Il croit toutefois que le Conseil devra suivre la législation adoptée. «Vous savez, le Conseil de la magistrature est chargé de l’application des règles, notamment des règles déontologiques, des règles de droit. Alors, il devra suivre nécessairement le cadre législatif applicable.»

Le crucifix restera au Salon bleu

N’y a-t-il pas une contradiction à voter une loi sur la laïcité de l’État au Salon bleu, là où trône un large crucifix? a demandé une journaliste.

Non, ce crucifix est un objet «patrimonial» qui demeurera accroché au Salon bleu, au-dessus du siège du président de l’Assemblée nationale, a répondu M. Jolin-Barrette.

«La position historique de la CAQ est de maintenir le crucifix à cet endroit-là, parce qu’il s’agit d’une question d’objet patrimonial», a-t-il réitéré. 

Or, la position de la CAQ ne respecte pas les conclusions du rapport Bouchard-Taylor sur les accommodements raisonnables, qui recommandait plutôt que l’on déplace le crucifix ailleurs au parlement.

«Pour nous, ce qui est fondamental, c’est de collaborer avec l’ensemble des partis d’opposition pour arriver à un résultat qui va refléter le consensus de la société québécoise», a de nouveau nuancé le député. 

Par ailleurs, à l’ancien premier ministre fédéral Jean Chrétien, qui déclarait lundi en entrevue à La Presse canadienne que d’accepter la diversité était plus pratique que de céder à la peur des minorités visibles, Simon Jolin-Barrette a lancé: «Nous remercions M. Chrétien pour ses commentaires, mais nous irons de l’avant avec le plan que la CAQ a proposé.
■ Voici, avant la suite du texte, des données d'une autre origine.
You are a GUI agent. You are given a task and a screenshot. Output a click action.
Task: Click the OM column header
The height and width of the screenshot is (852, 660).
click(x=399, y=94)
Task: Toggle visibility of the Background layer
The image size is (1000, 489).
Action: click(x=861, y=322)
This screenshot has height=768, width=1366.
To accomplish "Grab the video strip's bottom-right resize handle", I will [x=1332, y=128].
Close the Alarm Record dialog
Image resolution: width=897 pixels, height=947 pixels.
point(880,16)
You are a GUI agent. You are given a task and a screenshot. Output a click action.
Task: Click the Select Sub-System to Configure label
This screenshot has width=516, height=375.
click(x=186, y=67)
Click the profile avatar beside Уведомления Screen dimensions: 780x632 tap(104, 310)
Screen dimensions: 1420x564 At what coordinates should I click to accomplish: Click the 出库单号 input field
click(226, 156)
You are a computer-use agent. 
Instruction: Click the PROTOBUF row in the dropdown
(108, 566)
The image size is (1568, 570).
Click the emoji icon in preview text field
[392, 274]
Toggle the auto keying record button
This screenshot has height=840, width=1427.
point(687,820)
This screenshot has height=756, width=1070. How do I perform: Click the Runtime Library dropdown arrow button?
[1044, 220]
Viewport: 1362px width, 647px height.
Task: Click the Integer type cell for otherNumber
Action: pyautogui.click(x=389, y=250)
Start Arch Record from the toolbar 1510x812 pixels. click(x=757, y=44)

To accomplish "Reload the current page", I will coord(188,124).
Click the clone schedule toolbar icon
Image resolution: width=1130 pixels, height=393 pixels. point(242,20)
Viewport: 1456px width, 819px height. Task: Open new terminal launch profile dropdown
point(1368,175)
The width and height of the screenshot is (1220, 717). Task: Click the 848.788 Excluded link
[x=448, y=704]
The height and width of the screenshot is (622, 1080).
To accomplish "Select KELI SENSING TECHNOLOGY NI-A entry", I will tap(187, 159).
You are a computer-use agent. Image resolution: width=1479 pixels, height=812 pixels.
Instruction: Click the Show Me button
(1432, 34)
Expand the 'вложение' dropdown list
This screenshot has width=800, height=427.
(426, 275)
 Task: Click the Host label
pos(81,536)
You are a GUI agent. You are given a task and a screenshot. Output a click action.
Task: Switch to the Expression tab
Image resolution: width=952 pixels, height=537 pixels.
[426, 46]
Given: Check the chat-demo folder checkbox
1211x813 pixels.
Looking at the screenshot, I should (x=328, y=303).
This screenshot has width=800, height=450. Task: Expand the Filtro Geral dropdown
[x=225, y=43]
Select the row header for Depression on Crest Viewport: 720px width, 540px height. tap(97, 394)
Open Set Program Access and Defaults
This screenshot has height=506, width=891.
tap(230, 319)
«Nous respectons les propos de M. Chrétien. Cela étant dit, nous avons obtenu un mandat majoritaire, appuyé fortement par la population pour régler cette situation-là. Alors, notre objectif est toujours le même: s’assurer que les personnes en situation d’autorité ne portent pas de signes religieux et d’intégrer la laïcité de l’État comme valeur fondamentale de l’État québécois.»